I would lie awake at night, picturing a tiny sapling seeding inside my gut, reaching out green tendrils to cover my bones, grasp my lungs. I pictured starlings nesting in my ribcage, bees buzzing through my ears. I took to eating seeds by the fistful; apple cores and watermelons, pomegranates and needle-sharp oranges, waiting for that miraculous melding of girl and tree: a world in which Growing Up meant Taking Root.

Adulthood supplemented for twisting green 


The Raven Haired Girl

Elena hacked at her hair, the weight of his body still lingering on her thighs. Feather light tresses fluttered to the floor in a conspiracy of midnight ravens.

‘Hair is a woman’s best feature,’ her Grandmother would often say. ‘Grow it long, men like long hair.’

He had woven searching fingers through soft silken strands drawing her tenderly to him. But he tightened his grip and held her firm when she wriggled beneath.

‘What have you done to your beautiful hair?’ her Grandmother cawed.

Elena surveyed the mournful black ravens dying at her feet, the weight of his body erased.


If I Am Lucky Enough to Grow Old

I’ll go to town without a bra, an umbrella or a care.

I’ll wear my pink spiky hair unfettered, strut into a bar alone and order a stiff whiskey, however that comes.

I’ll stroll home at night through the park with no keys, no whistle, no fear.

Until then I’ll watch my ps and qs and get my double-d cup professionally fitted.

I’ll mind my virginity until I find ‘the one’ and keep my head down like I’ve been told.

I’ll always get a taxi home, text the driver’s number to my mother and pin my knickers to my vest.


When the Season of New Life Comes Round Again

They stop at the pond on the way to school, gaping at globules of frogspawn, and her youngest asks, what is it? Babies, she says, touching her belly where now inside is just a space. And the next day when they stop there is still more: scores of tiny eyeballs watching them. But there won’t be enough room for them all, Mummy, whispers her wide-eyed daughter. She cannot speak. Returning home she finds a bucket – turns away as her husband reassures her, we did the right thing – and kneeling at the pond’s edge she scoops, makes space; hot tears blooming.
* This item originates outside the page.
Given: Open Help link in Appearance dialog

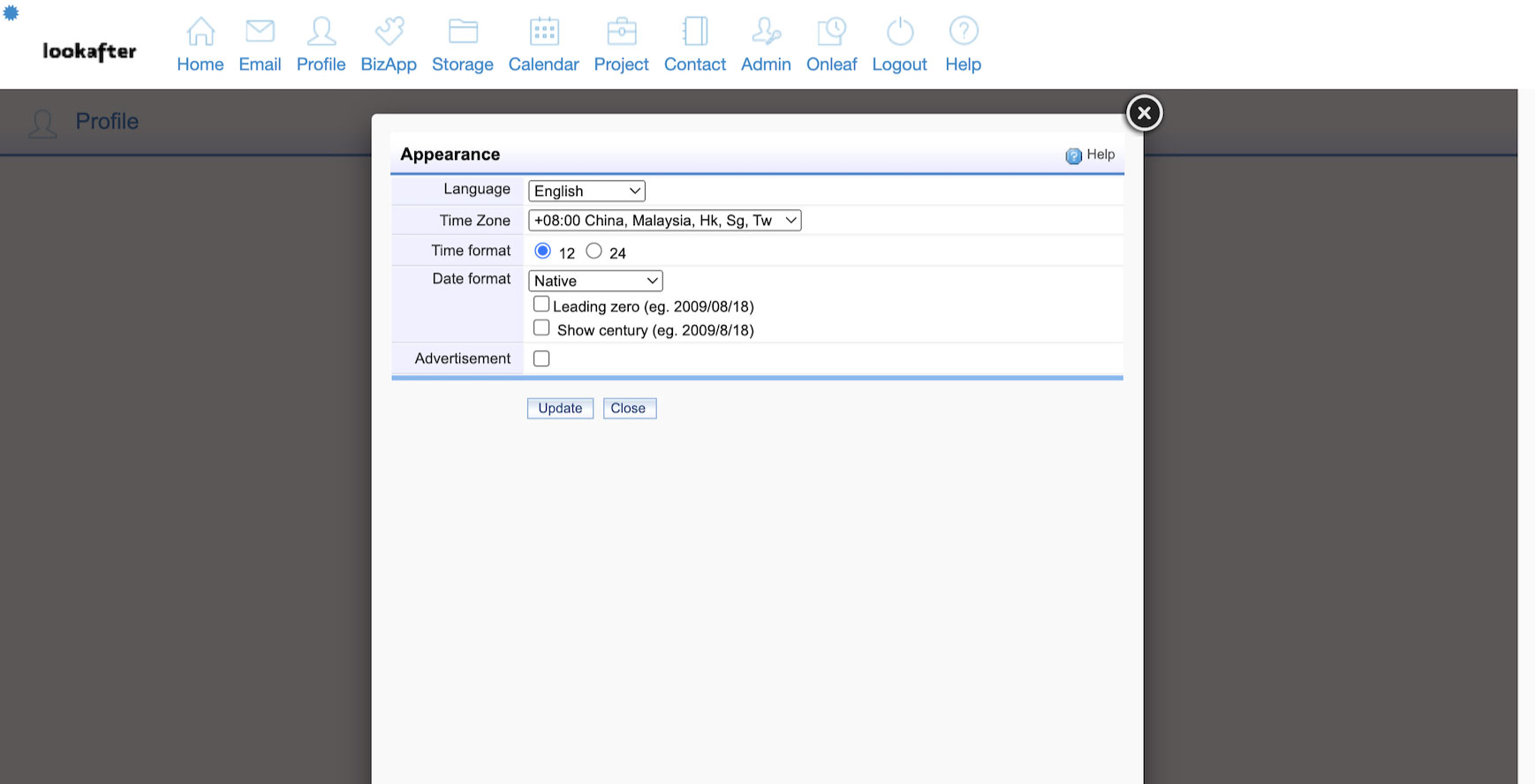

So Sorry About Neil’s Footprints

In your white crescent a man once rested, with a long chin. He smiled and winked, I waved back. Your lunar maria were cheese to me, warm in Spiderman pyjamas I watched you swell and wane, beyond reach, magic and truth in one. I could always rely on you, up there.
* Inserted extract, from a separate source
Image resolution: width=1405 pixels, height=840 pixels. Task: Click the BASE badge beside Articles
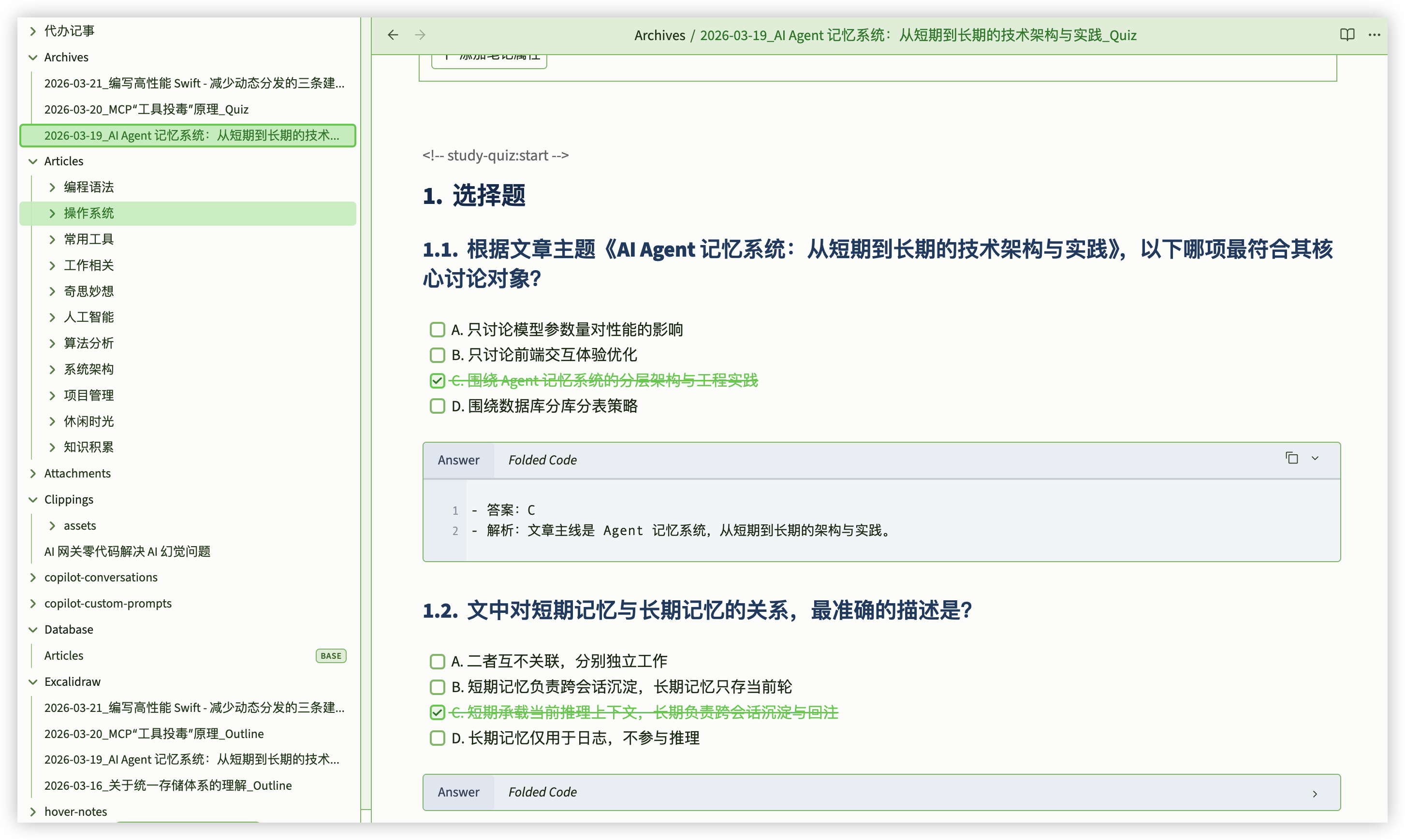pyautogui.click(x=331, y=655)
Immutable you may be, my trusty friend, though I am wiser now. I know how you work, you cannot hide. My science has given you names, it has left its mark, you have been explained.

I still watch you but I can’t see what I want to see anymore.


Kherson, Ukraine 24th February 2022

She reminded him of his grandmother and he smiled as she reached for his hand. It was the first time another human had touched his skin in weeks. He looked to see if the others were watching.

Sunflower seeds, put them in your pocket. She patted his side under the gun. Her face went taught. Then when we bury you under our soil the flowers will grow for everyone to see. He stepped back and she spat at his feet.

Snow spun against the towers. Somewhere north was his own bed, the laughter of his sisters and Sunday milk cake.